Firefighters are 9% more likely to develop cancer. That discovery was made with the help of the Tucson Fire Department. Their employees are at the center of a research study that has been conducted by the Centers for Disease Control and Prevention (CDC), NIOSH, University of Miami and the University of Arizona since 2014.
"Much of our research and work in cancer prevention, all started with Tom Quesnel. Tom Quesnel was one of our Fire Cause Investigators who developed cancer. The troubles that he had led us into this research that we're conducting," said Wallentine.
Tom Quesnel's name is etched into a memorial, alongside six others, outside of Tucson Fire Department's headquarters.
"This is a way for us to be able to remember those who have paid that ultimate sacrifice. We are then motivated to try to find ways to prevent these premature deaths from occurring," said Wallentine.
Wallentine has worked to change policies and implement safety measures to protect the men and women on the front lines.
"We have provided two sets of turnouts to our firefighters.

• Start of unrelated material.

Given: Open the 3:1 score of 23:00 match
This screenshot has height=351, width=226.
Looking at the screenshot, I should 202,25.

We have implemented ways to minimize their exposure at the fire scenes by doing wash downs, by getting our crews back to the station and getting a shower as soon as possible," said Wallentine.

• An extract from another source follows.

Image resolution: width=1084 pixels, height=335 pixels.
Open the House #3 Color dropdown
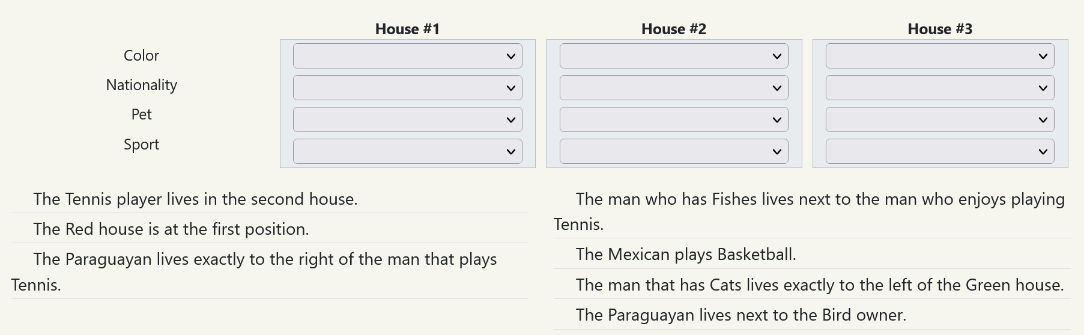click(x=939, y=56)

After leaving a scene, firefighters are required to wash their uniforms in a high tech washing machine. It helps remove toxins that would otherwise follow them home.
"Probably one of the most important things that we're doing right now, through Tucson Delivers, is the rebuild and remodel of our fire stations," said Wallentine.
Those remodels will help decrease exposure to toxins and allow firefighters to focus on helping others in need.
"We are partners with them in providing their public safety. We are here for them whenever they call," said Wallentine.